It wasn’t a denial.
It wasn’t even a non-denial denial.
It was basically just a non-denial, which is pretty close to a confirmation.
After a month of criticism in the Phoenix media that Arizona Public Service is secretly spending money on statewide elections, an APS company spokesman noted first in a written statement Sunday that the company is being attacked by outside groups in a “propaganda war.”
Alan Bunnell continued: “It would be irresponsible for us not to defend our company, which plays a critical role powering Arizona’s economy and supporting our communities. No one disputes our right to participate in the political process, although some have voiced the opinion we should not exercise that right.”
Adding to the evidence: Last year, APS acknowledged contributing to third-party political groups that then engaged in a proxy fight over fees for rooftop solar panels.
From that, it seems evident that APS, Arizona’s largest electric utility, or its parent company are funding an effort to win the Republican nominations for their preferred candidates for Arizona Corporation Commission, Tom Forese and Doug Little.

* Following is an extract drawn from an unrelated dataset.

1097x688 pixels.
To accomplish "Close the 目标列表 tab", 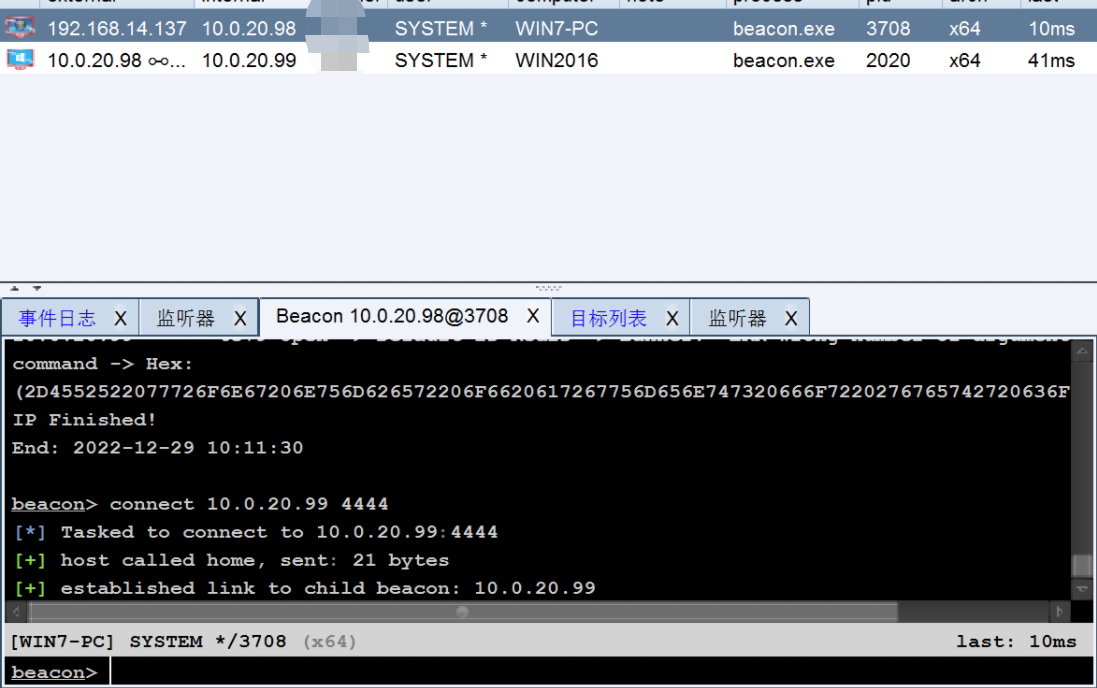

That may not seem such a big deal in this post-Citizens-United era, in which corporate and union donations to campaigns are permitted and pervasive. But in fact, those who pay attention to the little-noticed five-member commission consider it unprecedented.
For the first time, one of Arizona’s utilities is trying to determine who will regulate it and, perhaps most importantly, cast votes on the rates utility customers pay, helping determine the company’s bottom line. You can imagine the thinking: A little bit of political spending now can protect profits down the road. But it’s something other utilities avoid.

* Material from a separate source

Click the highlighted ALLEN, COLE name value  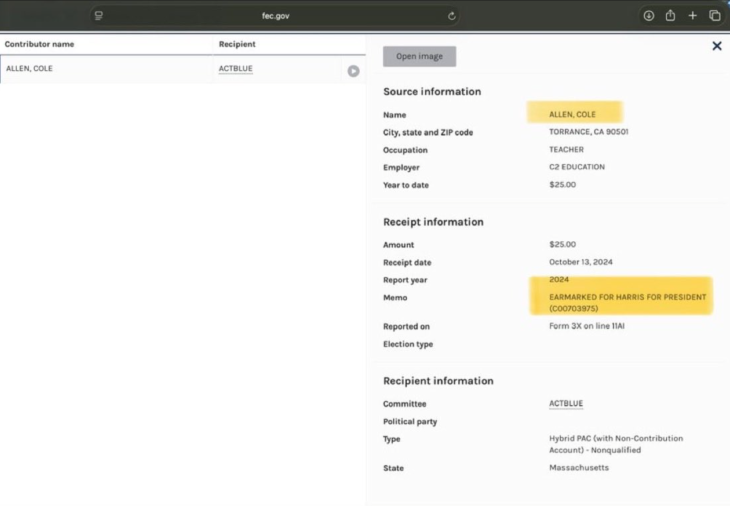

The political action committee for employees of Tucson Electric Power, the other large electric utility regulated by the commission, doesn’t get involved in its campaigns: “It has been our policy not to contribute to corporation commission candidates, to avoid any appearance of conflict of interest,” TEP communications manager Joe Salkowski told me.
Neither does the PAC for employees of Salt River Project involve itself with corporation commission races, even though that company is not regulated closely by the commission because it is a public utility with its own elected board.
By all appearances, APS decided it’s OK to break this barrier and, worse, to hide it.
The vehicles for this effort are two groups, as Capitol Media Services’ Howard Fischer reported Monday: The Arizona Free Enterprise Club and Save Our Future Now. Neither is required to disclose its donors.
They’ve supported Forese and Little in the corporation commission race to the tune of $331,345, and they’ve worked against Republican opponents Vernon Parker and Lucy Mason by spending $683,937 so far against Parker and $86,832 against Mason. That’s a total of $1.1 million on races where candidates typically have spent in the low six figures for the entire election.
The result? Mailers such as the one sent by the Arizona Free Enterprise Club declaring, “Vernon Parker and Lucy Mason support Obama’s energy plan.” Another, by Save Our Future Now, shows Parker, Obama and Mason standing together in an obvious blend of three separate pictures and says, “They are the environmental team that could shut down Arizona power plants.”
Of course, Bunnell is right that APS is being attacked by outside groups. Companies such as SolarCity benefit from the subsidies for homeowners who install rooftop solar panels. They’ve fought APS’ justifiable efforts to reduce those subsidies and the shifting of costs they create from solar customers to the rest of us.
The solar companies formed a group called Tell Utilities Solar won’t be Killed, abbreviated creatively as TUSK, to galvanize Republican support for the solar industry. TUSK fought APS last year over its effort to impose new fees on rooftop solar owners, and this year, TUSK is fighting the candidates apparently favored by APS, spending $242,539 so far.
But there’s a difference: TUSK is a traditional political action committee and must disclose its donors. Jason Rose, a Scottsdale publicist who represents the group, said the vast majority of its money comes from solar companies whose donations will be disclosed in its next required filing.
Typical of groups whose business is secrecy, representatives of the Arizona Free Enterprise Club and Save Our Future Now did not return my calls.
“Among Republican primary voters, the APS position is wildly unpopular,” Rose told me. “That explains why they don’t have the guts to do it in their names.”
Jim Holway, a Democratic candidate for corporation commission, had a novel idea to address the problem. He sent a letter to chairman Bob Stump asking the commission to order the utilities they regulate to disclose all their spending on the corporation commission race. So far, they’ve refused to do so.
That’s a shame: At least, voters should know who is spending how much to sway them and whether that money could benefit the donors directly through commission decisions.
I’m sure I won’t be the only person tempted to vote Parker and Mason just to send APS and the other utilities a message.